** WORK REQUEST **
In these entries, tally the lines where "left" occurs. Respond with only the count.

*** Opening GIVEN RECORDS ***

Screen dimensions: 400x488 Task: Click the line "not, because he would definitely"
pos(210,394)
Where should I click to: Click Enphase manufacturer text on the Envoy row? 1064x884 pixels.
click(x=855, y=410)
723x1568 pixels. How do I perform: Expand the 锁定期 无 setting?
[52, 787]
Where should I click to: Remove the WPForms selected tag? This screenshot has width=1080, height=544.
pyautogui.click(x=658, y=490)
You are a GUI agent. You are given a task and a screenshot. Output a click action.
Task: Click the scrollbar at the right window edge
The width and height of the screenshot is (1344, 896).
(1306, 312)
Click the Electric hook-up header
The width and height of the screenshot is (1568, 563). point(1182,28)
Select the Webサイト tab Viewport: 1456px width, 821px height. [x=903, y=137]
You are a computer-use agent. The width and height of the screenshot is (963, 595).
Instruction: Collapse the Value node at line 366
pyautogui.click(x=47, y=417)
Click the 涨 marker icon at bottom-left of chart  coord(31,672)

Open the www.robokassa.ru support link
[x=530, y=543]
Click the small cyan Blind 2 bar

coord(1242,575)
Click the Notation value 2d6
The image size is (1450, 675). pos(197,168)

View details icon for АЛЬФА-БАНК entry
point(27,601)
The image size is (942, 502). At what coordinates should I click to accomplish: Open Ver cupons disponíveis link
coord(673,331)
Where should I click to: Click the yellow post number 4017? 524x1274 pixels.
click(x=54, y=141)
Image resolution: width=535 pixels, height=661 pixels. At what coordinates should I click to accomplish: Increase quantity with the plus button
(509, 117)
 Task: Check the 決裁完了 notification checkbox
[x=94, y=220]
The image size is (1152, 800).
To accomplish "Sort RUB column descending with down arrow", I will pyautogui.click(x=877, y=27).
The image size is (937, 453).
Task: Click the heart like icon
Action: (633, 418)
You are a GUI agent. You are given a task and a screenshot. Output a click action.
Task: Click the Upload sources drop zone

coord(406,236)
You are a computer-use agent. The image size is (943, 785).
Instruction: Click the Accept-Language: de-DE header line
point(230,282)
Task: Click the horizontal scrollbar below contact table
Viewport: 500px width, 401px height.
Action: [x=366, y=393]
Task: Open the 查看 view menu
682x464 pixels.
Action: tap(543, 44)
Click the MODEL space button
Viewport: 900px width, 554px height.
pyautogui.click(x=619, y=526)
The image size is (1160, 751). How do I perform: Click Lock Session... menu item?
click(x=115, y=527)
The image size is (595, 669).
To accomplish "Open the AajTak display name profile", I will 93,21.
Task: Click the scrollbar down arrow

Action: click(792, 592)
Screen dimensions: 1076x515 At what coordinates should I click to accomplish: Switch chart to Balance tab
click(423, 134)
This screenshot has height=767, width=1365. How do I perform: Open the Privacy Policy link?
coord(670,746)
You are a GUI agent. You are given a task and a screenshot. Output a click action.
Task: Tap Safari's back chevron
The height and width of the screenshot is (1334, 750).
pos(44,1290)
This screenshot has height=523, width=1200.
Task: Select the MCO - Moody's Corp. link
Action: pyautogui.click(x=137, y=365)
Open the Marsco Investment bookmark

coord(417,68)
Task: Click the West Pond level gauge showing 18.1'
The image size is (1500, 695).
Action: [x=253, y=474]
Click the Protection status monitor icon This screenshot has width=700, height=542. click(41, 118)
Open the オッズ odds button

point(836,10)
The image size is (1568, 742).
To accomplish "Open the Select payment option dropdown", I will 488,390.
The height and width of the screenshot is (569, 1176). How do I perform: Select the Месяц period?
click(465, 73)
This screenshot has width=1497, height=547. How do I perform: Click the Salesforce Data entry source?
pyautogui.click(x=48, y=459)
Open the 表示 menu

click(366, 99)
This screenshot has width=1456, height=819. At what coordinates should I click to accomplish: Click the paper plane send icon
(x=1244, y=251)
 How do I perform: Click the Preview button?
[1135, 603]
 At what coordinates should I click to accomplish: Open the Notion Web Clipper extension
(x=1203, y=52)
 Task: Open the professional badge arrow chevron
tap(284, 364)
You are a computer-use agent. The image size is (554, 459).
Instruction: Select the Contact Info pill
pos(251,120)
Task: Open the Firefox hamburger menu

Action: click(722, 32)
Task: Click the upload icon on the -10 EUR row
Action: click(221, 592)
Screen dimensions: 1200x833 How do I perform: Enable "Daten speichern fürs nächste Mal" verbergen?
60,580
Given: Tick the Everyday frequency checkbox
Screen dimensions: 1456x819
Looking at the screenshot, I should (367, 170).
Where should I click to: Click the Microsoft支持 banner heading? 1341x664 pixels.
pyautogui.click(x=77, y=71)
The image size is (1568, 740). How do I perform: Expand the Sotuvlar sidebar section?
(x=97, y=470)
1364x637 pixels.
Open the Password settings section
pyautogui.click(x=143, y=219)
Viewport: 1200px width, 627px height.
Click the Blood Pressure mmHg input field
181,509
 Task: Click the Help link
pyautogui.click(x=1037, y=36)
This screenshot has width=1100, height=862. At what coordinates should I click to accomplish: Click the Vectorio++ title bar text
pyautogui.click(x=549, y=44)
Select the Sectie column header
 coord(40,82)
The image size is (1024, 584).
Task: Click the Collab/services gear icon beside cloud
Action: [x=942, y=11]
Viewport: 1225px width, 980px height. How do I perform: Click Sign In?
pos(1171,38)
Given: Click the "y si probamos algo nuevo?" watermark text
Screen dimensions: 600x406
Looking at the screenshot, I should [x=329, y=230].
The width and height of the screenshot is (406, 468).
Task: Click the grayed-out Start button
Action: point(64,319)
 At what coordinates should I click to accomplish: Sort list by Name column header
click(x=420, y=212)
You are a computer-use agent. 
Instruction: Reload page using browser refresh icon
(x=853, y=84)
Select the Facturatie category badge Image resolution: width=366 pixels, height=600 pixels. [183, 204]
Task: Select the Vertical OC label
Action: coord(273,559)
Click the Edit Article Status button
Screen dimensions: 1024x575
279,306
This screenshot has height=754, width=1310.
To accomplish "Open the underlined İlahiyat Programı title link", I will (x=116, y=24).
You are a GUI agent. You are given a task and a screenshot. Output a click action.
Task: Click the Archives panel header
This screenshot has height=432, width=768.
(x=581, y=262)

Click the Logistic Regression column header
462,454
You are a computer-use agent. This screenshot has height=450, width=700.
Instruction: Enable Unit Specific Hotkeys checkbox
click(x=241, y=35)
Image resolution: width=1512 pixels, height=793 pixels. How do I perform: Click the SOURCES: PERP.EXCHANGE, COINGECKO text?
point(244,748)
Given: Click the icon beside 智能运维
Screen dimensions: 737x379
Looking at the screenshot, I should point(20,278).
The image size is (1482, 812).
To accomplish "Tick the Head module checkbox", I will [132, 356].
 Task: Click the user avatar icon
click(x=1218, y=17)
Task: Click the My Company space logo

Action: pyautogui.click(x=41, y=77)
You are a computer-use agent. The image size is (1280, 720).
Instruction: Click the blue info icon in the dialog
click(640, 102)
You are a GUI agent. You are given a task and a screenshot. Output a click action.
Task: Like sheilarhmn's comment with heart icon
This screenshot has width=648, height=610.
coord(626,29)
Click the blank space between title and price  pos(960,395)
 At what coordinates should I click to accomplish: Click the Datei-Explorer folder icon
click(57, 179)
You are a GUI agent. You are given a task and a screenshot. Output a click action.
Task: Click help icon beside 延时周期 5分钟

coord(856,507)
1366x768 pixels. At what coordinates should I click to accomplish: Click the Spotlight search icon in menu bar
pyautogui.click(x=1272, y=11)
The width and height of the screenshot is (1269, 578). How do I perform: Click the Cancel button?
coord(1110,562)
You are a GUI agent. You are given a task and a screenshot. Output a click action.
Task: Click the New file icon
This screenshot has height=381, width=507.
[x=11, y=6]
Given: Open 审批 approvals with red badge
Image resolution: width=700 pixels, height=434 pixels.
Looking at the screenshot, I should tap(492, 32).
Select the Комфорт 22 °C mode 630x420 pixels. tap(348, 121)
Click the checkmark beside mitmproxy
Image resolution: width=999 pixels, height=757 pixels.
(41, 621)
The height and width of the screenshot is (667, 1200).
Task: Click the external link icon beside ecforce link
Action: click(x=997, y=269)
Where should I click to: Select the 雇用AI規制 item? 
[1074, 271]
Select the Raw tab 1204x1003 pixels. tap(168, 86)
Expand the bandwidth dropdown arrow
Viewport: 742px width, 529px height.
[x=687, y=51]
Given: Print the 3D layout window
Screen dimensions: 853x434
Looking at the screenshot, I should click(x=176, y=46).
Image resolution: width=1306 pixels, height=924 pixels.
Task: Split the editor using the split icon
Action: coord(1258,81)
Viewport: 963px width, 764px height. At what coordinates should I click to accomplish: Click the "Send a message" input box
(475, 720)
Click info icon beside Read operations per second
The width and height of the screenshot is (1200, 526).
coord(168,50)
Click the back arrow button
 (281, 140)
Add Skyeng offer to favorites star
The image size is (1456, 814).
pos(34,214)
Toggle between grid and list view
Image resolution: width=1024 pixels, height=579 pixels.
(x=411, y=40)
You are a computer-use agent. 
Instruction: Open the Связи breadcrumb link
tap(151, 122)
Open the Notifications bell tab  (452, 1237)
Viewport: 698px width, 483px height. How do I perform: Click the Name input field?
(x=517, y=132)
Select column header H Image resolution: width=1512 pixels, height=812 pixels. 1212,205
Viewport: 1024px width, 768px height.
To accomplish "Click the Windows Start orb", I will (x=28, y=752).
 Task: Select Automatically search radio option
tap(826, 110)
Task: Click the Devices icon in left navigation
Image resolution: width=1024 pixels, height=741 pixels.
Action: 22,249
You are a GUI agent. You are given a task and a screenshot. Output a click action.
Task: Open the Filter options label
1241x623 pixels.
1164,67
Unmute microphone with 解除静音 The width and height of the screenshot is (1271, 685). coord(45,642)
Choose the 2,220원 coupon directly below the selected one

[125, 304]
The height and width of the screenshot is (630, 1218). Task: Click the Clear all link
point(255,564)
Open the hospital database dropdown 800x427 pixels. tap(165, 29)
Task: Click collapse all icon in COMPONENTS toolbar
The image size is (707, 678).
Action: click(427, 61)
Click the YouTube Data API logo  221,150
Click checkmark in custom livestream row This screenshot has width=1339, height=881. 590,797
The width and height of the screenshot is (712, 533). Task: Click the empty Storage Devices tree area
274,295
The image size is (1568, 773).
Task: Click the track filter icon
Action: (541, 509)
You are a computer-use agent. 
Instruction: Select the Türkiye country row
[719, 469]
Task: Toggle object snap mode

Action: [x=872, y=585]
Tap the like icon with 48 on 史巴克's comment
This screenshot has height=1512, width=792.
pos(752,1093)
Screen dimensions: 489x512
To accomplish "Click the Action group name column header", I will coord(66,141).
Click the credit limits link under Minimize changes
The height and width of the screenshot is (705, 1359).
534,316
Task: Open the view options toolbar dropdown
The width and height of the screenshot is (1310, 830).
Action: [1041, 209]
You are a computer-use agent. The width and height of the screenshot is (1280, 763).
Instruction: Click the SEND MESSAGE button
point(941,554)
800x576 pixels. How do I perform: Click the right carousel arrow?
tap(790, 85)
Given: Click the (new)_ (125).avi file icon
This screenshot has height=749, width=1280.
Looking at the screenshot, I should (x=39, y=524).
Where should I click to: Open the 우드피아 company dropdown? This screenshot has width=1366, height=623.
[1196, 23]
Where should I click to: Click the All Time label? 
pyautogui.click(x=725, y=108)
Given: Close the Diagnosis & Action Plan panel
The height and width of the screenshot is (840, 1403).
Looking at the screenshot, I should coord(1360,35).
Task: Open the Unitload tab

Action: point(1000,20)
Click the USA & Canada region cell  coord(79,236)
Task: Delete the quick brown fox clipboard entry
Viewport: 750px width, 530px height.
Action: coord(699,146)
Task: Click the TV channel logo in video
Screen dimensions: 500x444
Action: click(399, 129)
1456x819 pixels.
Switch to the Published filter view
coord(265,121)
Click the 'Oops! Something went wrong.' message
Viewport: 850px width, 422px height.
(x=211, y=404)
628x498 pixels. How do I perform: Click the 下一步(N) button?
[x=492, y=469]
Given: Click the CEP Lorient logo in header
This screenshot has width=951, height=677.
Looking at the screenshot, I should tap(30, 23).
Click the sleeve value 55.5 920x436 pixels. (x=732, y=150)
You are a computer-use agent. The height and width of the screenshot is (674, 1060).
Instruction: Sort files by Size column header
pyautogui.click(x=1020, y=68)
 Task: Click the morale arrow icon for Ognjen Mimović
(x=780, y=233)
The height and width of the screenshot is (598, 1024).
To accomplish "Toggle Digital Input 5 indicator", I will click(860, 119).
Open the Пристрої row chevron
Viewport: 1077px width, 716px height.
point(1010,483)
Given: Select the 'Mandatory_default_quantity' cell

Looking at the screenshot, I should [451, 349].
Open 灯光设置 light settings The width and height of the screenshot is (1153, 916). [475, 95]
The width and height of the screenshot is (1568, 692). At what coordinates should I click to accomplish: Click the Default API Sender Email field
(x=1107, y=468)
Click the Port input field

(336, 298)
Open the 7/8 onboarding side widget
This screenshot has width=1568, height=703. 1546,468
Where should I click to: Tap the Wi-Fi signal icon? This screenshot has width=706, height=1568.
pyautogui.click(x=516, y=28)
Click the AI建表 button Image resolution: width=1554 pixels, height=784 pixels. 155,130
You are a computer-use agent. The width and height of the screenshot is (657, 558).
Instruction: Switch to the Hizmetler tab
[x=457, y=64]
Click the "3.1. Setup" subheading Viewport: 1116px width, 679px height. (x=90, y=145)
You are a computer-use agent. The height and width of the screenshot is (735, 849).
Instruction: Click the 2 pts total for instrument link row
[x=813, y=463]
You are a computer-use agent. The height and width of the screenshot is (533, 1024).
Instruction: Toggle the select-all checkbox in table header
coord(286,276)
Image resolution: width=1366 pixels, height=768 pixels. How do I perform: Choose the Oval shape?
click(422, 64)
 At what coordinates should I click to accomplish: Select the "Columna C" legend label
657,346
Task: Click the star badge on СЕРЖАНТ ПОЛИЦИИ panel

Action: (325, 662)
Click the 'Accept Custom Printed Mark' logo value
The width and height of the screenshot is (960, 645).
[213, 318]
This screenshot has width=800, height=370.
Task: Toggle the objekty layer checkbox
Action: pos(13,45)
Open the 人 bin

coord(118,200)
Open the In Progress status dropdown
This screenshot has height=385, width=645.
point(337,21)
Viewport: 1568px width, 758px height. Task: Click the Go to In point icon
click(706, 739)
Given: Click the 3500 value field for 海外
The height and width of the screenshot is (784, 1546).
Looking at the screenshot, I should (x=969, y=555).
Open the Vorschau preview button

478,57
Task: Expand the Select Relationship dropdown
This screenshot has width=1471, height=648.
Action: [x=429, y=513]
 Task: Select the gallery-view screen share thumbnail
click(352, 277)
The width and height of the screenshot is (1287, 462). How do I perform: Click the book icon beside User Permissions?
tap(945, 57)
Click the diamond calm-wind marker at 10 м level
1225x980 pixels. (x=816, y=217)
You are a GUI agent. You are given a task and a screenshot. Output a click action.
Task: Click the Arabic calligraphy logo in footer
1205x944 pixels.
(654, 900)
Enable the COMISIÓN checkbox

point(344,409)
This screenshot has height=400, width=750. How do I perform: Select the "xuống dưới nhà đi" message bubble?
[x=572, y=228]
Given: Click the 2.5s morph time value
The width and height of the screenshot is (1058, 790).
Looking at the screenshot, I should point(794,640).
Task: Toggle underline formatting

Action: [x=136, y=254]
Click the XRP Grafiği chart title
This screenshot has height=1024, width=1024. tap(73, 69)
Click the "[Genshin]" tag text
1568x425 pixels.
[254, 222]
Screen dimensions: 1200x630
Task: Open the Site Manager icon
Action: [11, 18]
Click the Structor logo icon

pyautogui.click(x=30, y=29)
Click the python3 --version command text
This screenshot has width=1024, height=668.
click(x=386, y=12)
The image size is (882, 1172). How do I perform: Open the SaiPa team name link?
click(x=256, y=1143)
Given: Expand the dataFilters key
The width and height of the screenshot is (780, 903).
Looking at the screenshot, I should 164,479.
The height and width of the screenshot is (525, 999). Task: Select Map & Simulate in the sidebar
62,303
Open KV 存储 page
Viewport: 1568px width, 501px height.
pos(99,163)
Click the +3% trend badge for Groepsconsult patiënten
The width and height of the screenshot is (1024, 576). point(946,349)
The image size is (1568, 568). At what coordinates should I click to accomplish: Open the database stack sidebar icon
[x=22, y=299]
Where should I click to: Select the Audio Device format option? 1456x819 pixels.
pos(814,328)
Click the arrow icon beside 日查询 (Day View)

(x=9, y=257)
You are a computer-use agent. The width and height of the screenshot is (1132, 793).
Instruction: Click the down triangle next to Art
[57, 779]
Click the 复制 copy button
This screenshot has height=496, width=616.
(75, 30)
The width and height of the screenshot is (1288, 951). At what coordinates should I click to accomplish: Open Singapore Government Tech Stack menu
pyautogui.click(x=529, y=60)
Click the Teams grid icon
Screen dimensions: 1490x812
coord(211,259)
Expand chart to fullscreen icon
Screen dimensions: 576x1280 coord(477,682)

*** Closing GIVEN RECORDS ***

** OUTPUT **
2